-- Textabschnitt --
* * *
Gemäß Art. 131 Abs. 2 B-VG erkennt das BVwG über Beschwerden gemäß Art. 130 Abs. 1 in Rechtssachen in den Angelegenheiten der Vollziehung des Bundes, die unmittelbar von Bundesbehörden besorgt werden.

Gemäß Art. 132 Abs. 1 Z. 1 B-VG kann gegen einen Bescheid einer Verwaltungsbehörde wegen Rechtswidrigkeit Beschwerde erheben, wer durch den Bescheid in seinen Rechten verletzt zu sein behauptet.

Gemäß Art. 135 Abs. 1 B-VG iVm § 6 des Bundesverwaltungsgerichtsgesetzes (BVwGG) idF BGBl I 10/2013 entscheidet das Bundesverwaltungsgericht durch Einzelrichter, sofern nicht in Bundes- oder Landesgesetzen die Entscheidung durch Senate vorgesehen ist.

Das Verfahren der Verwaltungsgerichte mit Ausnahme des Bundesfinanzgerichts ist durch das Bundesgesetz über das Verfahren der Verwaltungsgerichte (Verwaltungsgerichtsverfahrensgesetz – VwGVG), BGBl. I 33/2013 idF BGBl I 122/2013, geregelt (§ 1 leg.cit.). Gemäß § 58 Abs 2 VwGVG bleiben entgegenstehende Bestimmungen, die zum Zeitpunkt des Inkrafttretens dieses Bundesgesetzes bereits kundgemacht wurden, in Kraft.
* * *
-- Gespeicherte Daten --
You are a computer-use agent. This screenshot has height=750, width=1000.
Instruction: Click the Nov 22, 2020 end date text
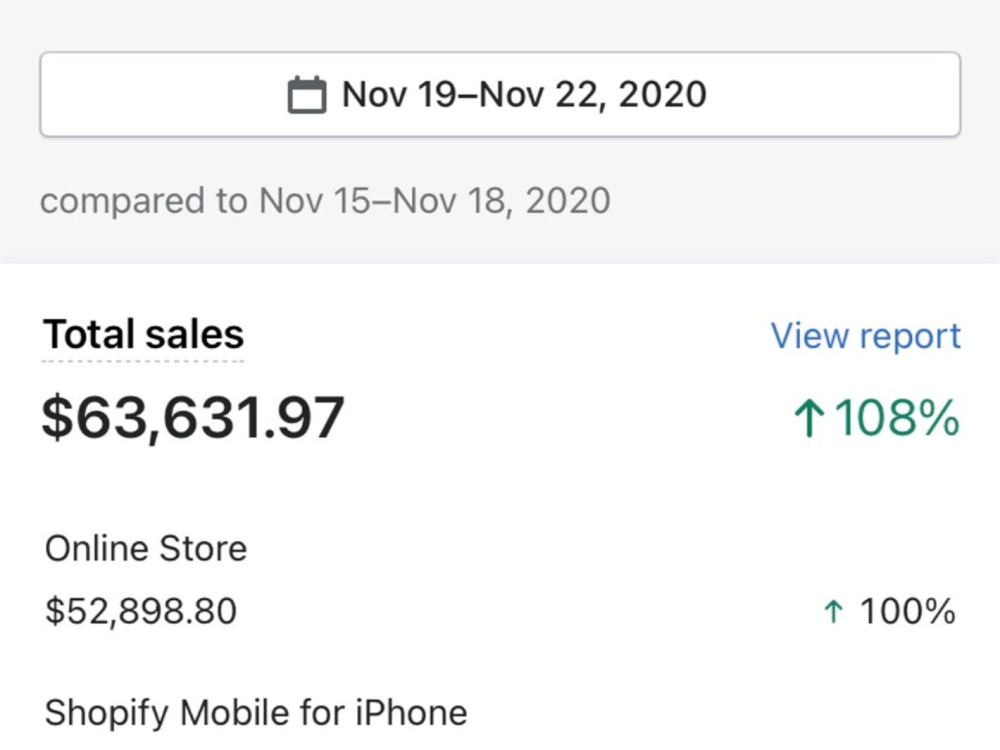click(x=592, y=94)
* * *
-- Aufgabenstellung --
Wiederhole aus dem Textabschnitt über das Bundesverwaltungsgericht wortgetreu die Stelle von „Gemäß Art. 135“ bis einschließlich „wurden, in Kraft.“.

-- Antwort --
Gemäß Art. 135 Abs. 1 B-VG iVm § 6 des Bundesverwaltungsgerichtsgesetzes (BVwGG) idF BGBl I 10/2013 entscheidet das Bundesverwaltungsgericht durch Einzelrichter, sofern nicht in Bundes- oder Landesgesetzen die Entscheidung durch Senate vorgesehen ist.

Das Verfahren der Verwaltungsgerichte mit Ausnahme des Bundesfinanzgerichts ist durch das Bundesgesetz über das Verfahren der Verwaltungsgerichte (Verwaltungsgerichtsverfahrensgesetz – VwGVG), BGBl. I 33/2013 idF BGBl I 122/2013, geregelt (§ 1 leg.cit.). Gemäß § 58 Abs 2 VwGVG bleiben entgegenstehende Bestimmungen, die zum Zeitpunkt des Inkrafttretens dieses Bundesgesetzes bereits kundgemacht wurden, in Kraft.